Task statement
Update the items from the line containing "Task: Click the log tree horizontal scrollbar" through the end of the items, swapping "horizontal" for "vertical" and leaving all else untouched.

━━━ Records provided

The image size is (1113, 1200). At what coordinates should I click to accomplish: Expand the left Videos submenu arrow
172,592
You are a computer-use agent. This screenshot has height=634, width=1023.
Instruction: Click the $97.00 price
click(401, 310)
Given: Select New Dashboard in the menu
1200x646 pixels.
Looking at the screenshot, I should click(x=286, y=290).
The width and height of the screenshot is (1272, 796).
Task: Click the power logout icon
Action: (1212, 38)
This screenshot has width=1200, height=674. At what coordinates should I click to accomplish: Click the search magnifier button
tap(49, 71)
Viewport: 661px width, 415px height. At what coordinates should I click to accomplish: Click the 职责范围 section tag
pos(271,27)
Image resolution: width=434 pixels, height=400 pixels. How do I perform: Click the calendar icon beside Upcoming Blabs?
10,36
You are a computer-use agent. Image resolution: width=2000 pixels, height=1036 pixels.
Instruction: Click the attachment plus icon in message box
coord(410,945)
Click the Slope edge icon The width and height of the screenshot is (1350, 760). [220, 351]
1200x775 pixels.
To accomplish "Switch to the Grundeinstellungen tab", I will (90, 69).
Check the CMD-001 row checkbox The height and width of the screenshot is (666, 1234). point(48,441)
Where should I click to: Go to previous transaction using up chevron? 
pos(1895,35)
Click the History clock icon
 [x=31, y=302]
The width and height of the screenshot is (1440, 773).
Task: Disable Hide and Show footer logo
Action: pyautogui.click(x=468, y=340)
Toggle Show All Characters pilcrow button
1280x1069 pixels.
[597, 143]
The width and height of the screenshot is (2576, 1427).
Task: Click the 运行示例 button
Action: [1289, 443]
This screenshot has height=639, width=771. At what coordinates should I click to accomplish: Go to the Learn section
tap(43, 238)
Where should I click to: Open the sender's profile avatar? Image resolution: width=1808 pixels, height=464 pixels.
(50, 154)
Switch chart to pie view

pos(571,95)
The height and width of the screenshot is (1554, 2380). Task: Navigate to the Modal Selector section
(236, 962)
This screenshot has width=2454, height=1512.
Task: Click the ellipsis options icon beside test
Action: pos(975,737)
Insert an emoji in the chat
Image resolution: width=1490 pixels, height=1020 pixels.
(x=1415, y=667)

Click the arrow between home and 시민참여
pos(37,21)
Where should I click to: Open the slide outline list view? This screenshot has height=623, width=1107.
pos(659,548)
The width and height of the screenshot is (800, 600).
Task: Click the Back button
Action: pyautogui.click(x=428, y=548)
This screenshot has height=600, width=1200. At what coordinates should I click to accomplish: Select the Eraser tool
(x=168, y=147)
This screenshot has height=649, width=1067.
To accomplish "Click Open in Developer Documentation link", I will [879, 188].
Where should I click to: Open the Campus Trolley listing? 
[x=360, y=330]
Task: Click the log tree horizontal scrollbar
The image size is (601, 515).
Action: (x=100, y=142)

━━━━━━

The output
Task: Click the log tree vertical scrollbar
The image size is (601, 515).
Action: (x=100, y=142)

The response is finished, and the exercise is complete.